The lines to reproduce from the material below are those from the one containing "Task: Select the" through the one containing "Viewport: 1920px width, 1080px height.", both included; write them out exactly and add nothing.

## TASK MATERIAL
══════════

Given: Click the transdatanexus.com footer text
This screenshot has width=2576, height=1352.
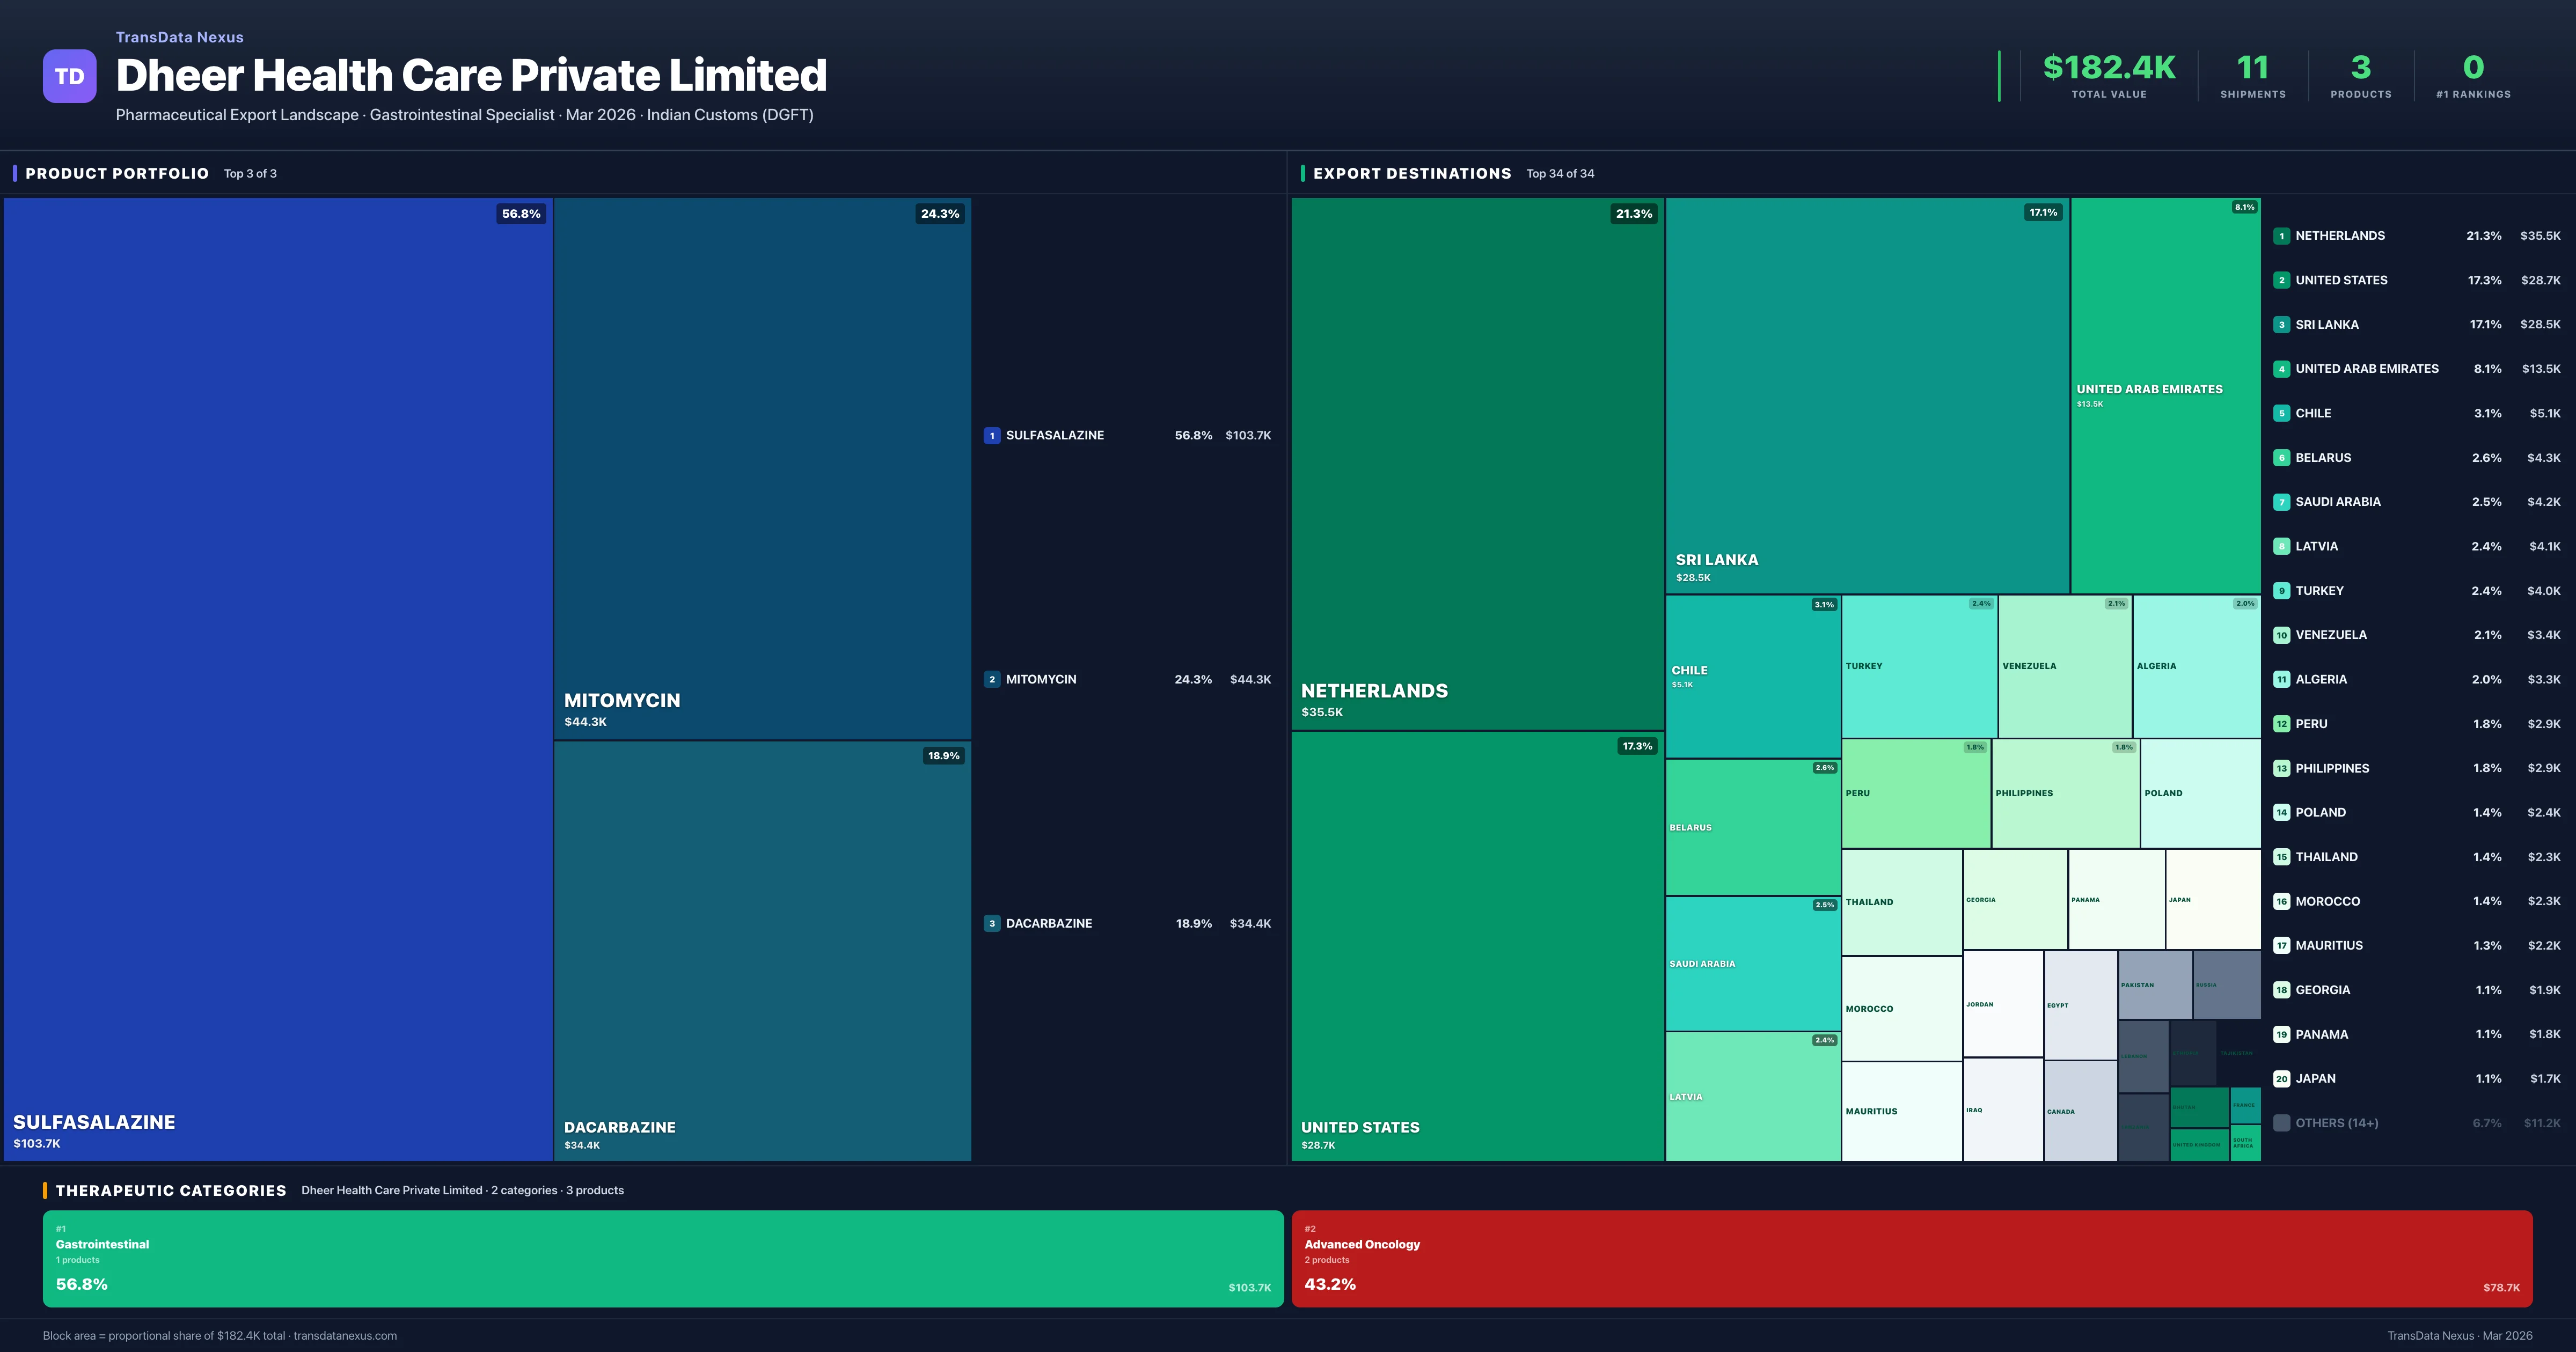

══════════

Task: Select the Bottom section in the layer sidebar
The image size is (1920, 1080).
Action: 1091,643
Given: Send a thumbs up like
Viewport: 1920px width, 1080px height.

══════════

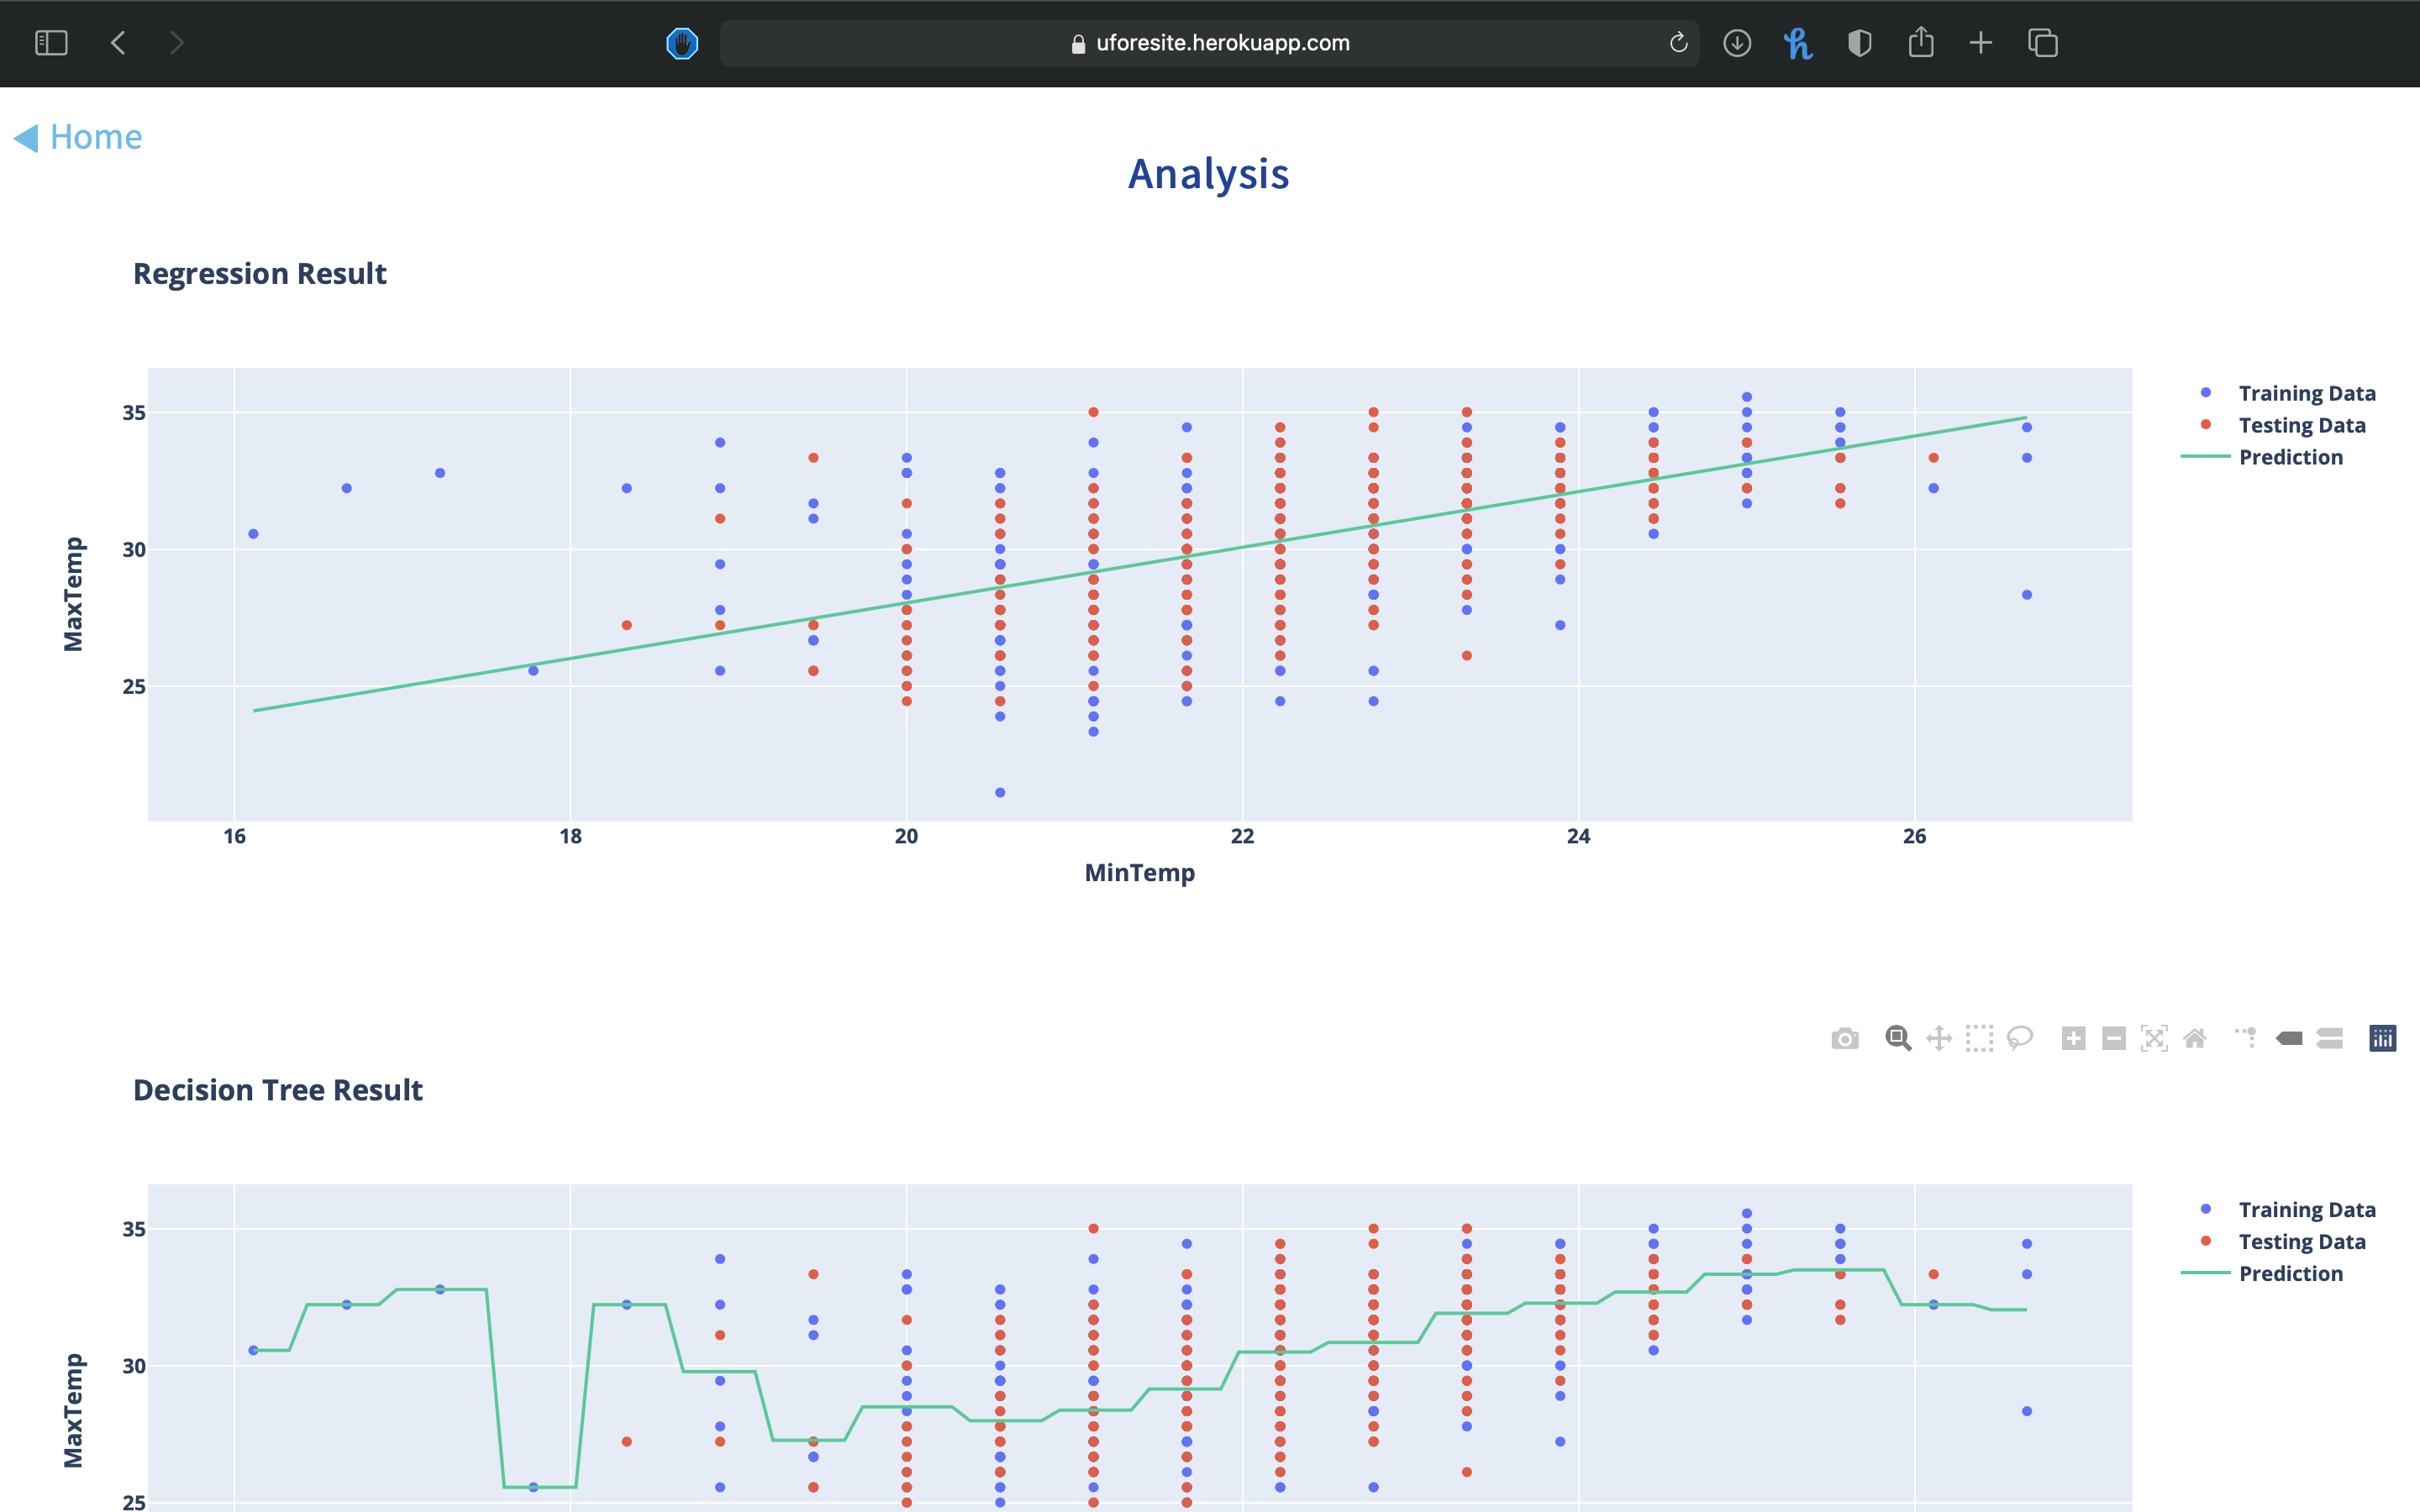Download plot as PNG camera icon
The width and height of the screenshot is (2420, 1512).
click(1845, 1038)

══════════

## YOUR SOLUTION
Task: Select the Bottom section in the layer sidebar
The image size is (1920, 1080).
Action: 1091,643
Given: Send a thumbs up like
Viewport: 1920px width, 1080px height.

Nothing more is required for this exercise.